• [Exercise description]: Copy the items from the line with "Maximize the Create" through the end of the items, substituting "dialog" for "window" and leaving everything else unchanged. Omit the pictures from your answer.

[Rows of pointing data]
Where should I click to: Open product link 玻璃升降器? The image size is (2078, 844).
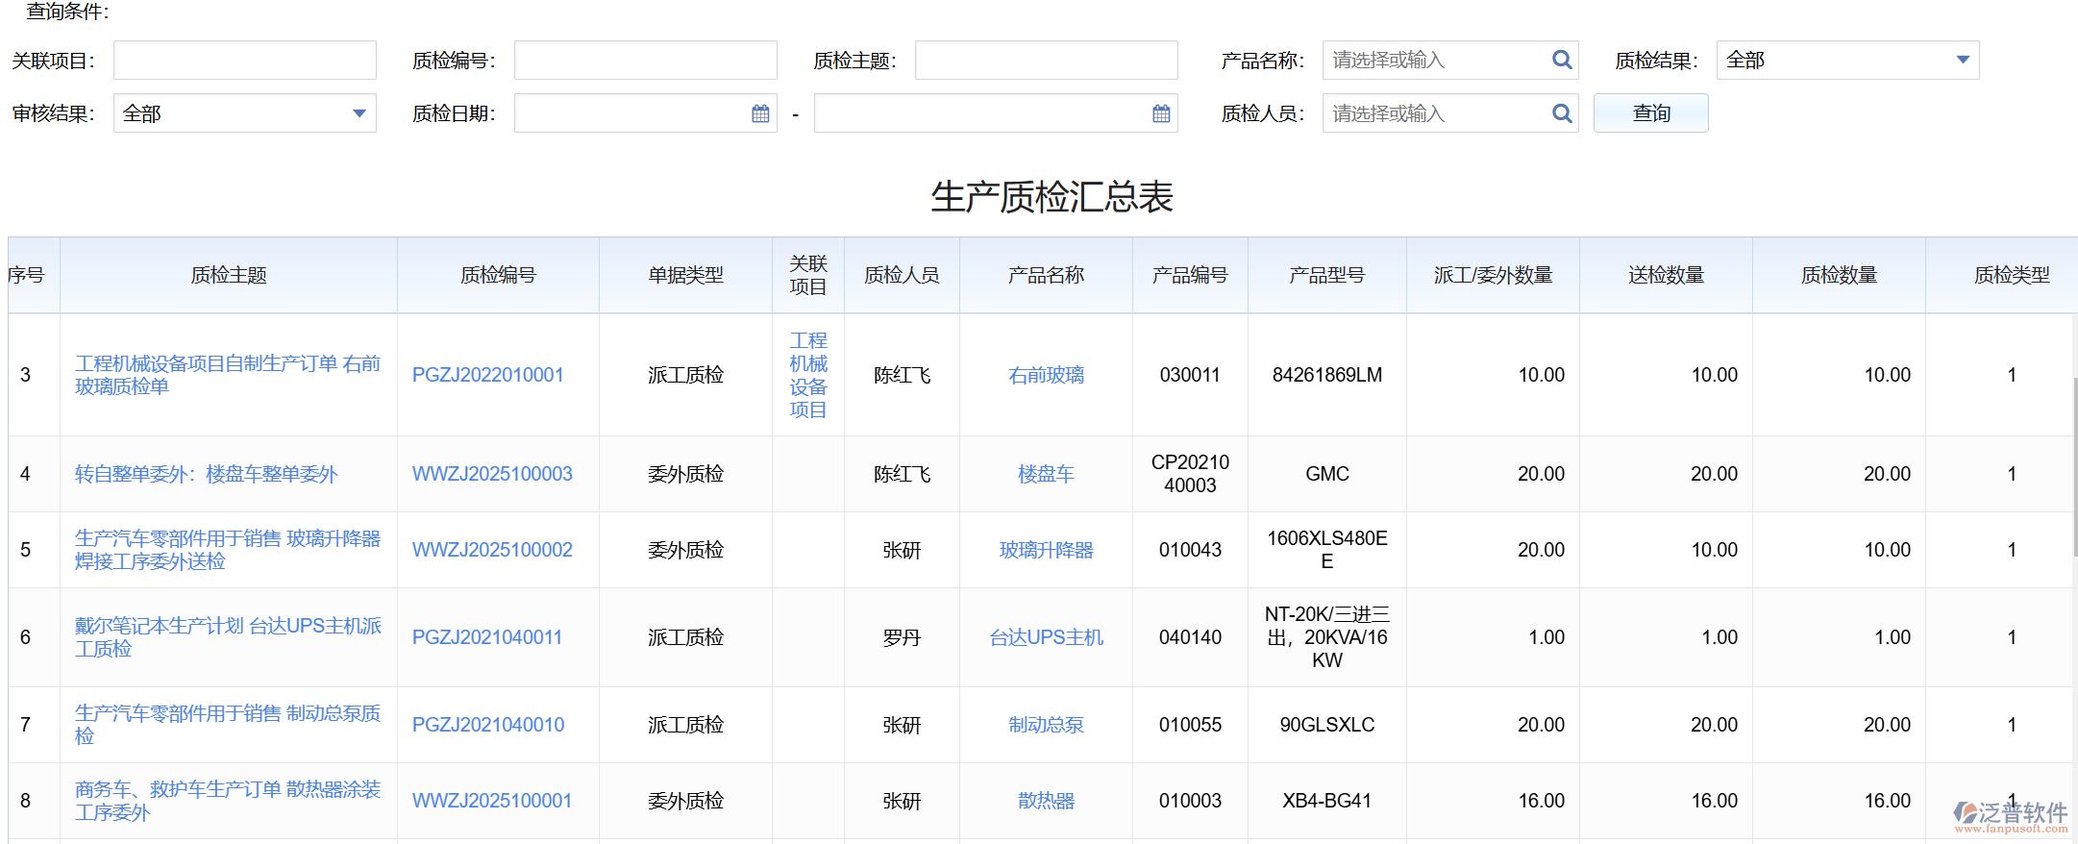(x=1046, y=550)
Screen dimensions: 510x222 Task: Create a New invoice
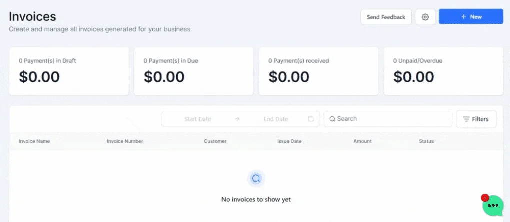[472, 17]
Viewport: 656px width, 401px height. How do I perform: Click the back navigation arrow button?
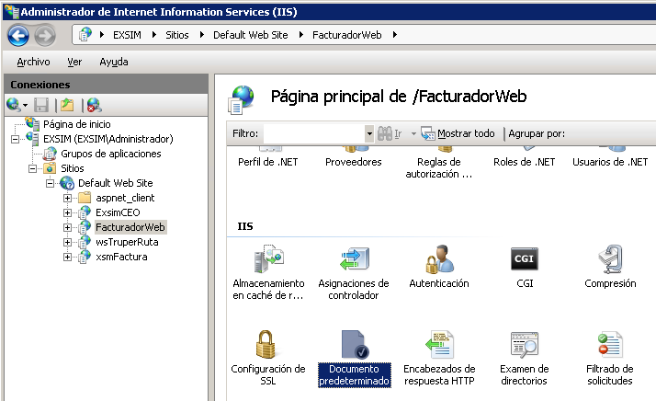pos(18,36)
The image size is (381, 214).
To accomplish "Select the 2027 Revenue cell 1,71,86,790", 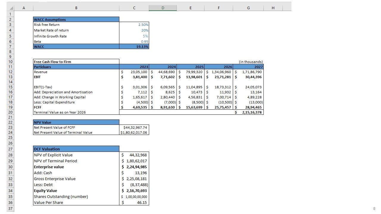I will (x=249, y=72).
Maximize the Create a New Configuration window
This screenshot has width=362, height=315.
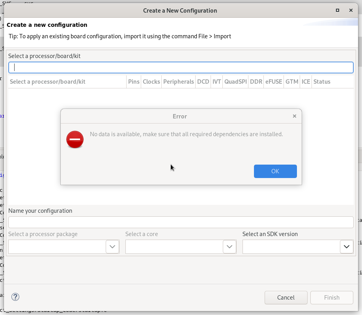(338, 10)
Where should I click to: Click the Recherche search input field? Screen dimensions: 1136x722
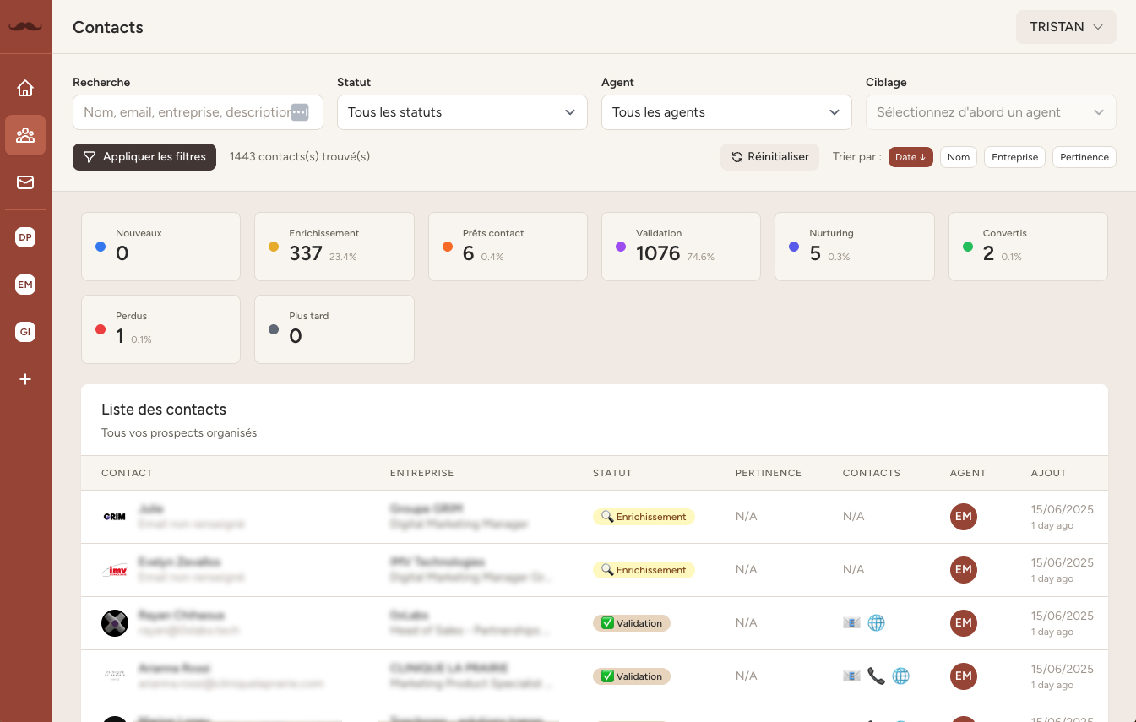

• [Task output]:
Maximize the Create a New Configuration dialog
This screenshot has width=362, height=315.
(338, 10)
Where should I click to: Click the Recherche search input field? Screen dimensions: 1136x722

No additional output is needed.